I implemented small test, once using Arrays.sort and once using an own sort implementation based on the sorting network referred to by @ypnos in https://stackoverflow.com/a/22688819 .

However, do NOT take this comparison toooo serious. It is not a very sophisticated microbenchmark, and there are certainly many influencing factors not considered yet. One that came to my mind is: Are the 12-element segments sorted linearly? That is, are you first sorting elements [0,12), then [12,24), and so on, or are the segments scattered in the array? This will probably have a performance impact due to caching. This impact could be equal for all approaches, but should be considered nevertheless.

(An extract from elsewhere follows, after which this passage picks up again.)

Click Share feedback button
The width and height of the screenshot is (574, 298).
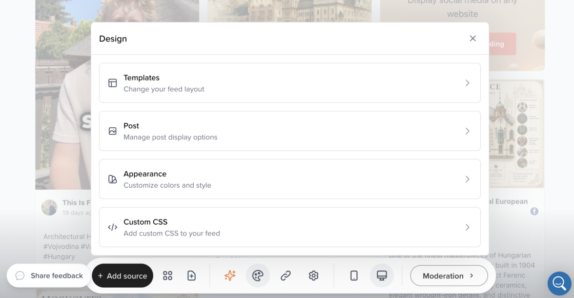point(49,275)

In any case, it seems to be possible to squeeze out a tiny bit of performance with such a sorting network (or an "unrolled" sorting method in general).

But just for comparison, I added a parallel approach, where the tasks to sort sets of 12-elements-segments are distributed among all available cores, and it seems that it is possible to achieve a significant speedup this way. So you should probably consider some sort of parallelization for this task in general.

(Start with -Xmx2000m to have enough memory for the large arrays)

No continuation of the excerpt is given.